Target pointing data:
--

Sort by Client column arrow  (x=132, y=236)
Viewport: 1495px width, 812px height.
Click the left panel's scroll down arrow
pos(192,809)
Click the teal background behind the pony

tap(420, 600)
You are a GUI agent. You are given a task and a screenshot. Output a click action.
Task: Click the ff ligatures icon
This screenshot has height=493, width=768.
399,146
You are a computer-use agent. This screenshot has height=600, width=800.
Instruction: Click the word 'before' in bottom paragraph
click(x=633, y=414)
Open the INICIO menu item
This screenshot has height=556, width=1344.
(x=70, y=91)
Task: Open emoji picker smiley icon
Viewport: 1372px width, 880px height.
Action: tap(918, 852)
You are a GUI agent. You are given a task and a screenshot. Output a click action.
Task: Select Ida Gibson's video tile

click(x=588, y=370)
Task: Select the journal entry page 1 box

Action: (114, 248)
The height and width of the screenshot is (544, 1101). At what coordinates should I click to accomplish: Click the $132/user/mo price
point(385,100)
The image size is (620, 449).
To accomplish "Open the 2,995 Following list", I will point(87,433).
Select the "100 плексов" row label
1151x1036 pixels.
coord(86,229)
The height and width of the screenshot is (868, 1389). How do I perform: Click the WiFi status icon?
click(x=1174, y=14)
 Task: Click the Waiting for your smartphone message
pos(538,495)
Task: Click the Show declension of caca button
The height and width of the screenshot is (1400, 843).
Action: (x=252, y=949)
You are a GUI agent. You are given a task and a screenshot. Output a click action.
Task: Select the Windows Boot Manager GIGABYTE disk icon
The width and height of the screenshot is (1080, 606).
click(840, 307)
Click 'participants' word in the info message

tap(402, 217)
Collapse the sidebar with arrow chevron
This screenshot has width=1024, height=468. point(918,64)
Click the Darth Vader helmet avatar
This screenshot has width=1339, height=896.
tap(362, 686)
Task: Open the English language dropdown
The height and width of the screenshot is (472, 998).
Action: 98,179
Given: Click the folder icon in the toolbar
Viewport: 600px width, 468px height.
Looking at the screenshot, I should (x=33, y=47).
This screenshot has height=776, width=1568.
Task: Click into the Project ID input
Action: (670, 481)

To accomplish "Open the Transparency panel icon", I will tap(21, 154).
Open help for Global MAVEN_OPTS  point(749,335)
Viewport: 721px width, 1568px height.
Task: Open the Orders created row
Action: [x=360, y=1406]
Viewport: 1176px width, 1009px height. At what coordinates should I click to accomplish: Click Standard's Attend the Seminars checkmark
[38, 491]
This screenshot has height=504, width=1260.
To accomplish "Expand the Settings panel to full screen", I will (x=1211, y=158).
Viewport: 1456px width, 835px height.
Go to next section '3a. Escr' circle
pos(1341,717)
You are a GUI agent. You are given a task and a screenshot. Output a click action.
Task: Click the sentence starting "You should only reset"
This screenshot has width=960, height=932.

--

**DIRECTION:** Reproduce all of the material above line for line, with no changes of any kind.

**THE RESPONSE:**
Sort by Client column arrow  (x=132, y=236)
Viewport: 1495px width, 812px height.
Click the left panel's scroll down arrow
pos(192,809)
Click the teal background behind the pony

tap(420, 600)
You are a GUI agent. You are given a task and a screenshot. Output a click action.
Task: Click the ff ligatures icon
This screenshot has height=493, width=768.
399,146
You are a computer-use agent. This screenshot has height=600, width=800.
Instruction: Click the word 'before' in bottom paragraph
click(x=633, y=414)
Open the INICIO menu item
This screenshot has height=556, width=1344.
(x=70, y=91)
Task: Open emoji picker smiley icon
Viewport: 1372px width, 880px height.
Action: tap(918, 852)
You are a GUI agent. You are given a task and a screenshot. Output a click action.
Task: Select Ida Gibson's video tile

click(x=588, y=370)
Task: Select the journal entry page 1 box

Action: (114, 248)
The height and width of the screenshot is (544, 1101). At what coordinates should I click to accomplish: Click the $132/user/mo price
point(385,100)
The image size is (620, 449).
To accomplish "Open the 2,995 Following list", I will point(87,433).
Select the "100 плексов" row label
1151x1036 pixels.
coord(86,229)
The height and width of the screenshot is (868, 1389). How do I perform: Click the WiFi status icon?
click(x=1174, y=14)
 Task: Click the Waiting for your smartphone message
pos(538,495)
Task: Click the Show declension of caca button
The height and width of the screenshot is (1400, 843).
Action: (x=252, y=949)
You are a GUI agent. You are given a task and a screenshot. Output a click action.
Task: Select the Windows Boot Manager GIGABYTE disk icon
The width and height of the screenshot is (1080, 606).
click(840, 307)
Click 'participants' word in the info message

tap(402, 217)
Collapse the sidebar with arrow chevron
This screenshot has width=1024, height=468. point(918,64)
Click the Darth Vader helmet avatar
This screenshot has width=1339, height=896.
tap(362, 686)
Task: Open the English language dropdown
The height and width of the screenshot is (472, 998).
Action: 98,179
Given: Click the folder icon in the toolbar
Viewport: 600px width, 468px height.
Looking at the screenshot, I should (x=33, y=47).
This screenshot has height=776, width=1568.
Task: Click into the Project ID input
Action: (670, 481)

To accomplish "Open the Transparency panel icon", I will tap(21, 154).
Open help for Global MAVEN_OPTS  point(749,335)
Viewport: 721px width, 1568px height.
Task: Open the Orders created row
Action: [x=360, y=1406]
Viewport: 1176px width, 1009px height. At what coordinates should I click to accomplish: Click Standard's Attend the Seminars checkmark
[38, 491]
This screenshot has height=504, width=1260.
To accomplish "Expand the Settings panel to full screen", I will (x=1211, y=158).
Viewport: 1456px width, 835px height.
Go to next section '3a. Escr' circle
pos(1341,717)
You are a GUI agent. You are given a task and a screenshot. Output a click action.
Task: Click the sentence starting "You should only reset"
This screenshot has width=960, height=932.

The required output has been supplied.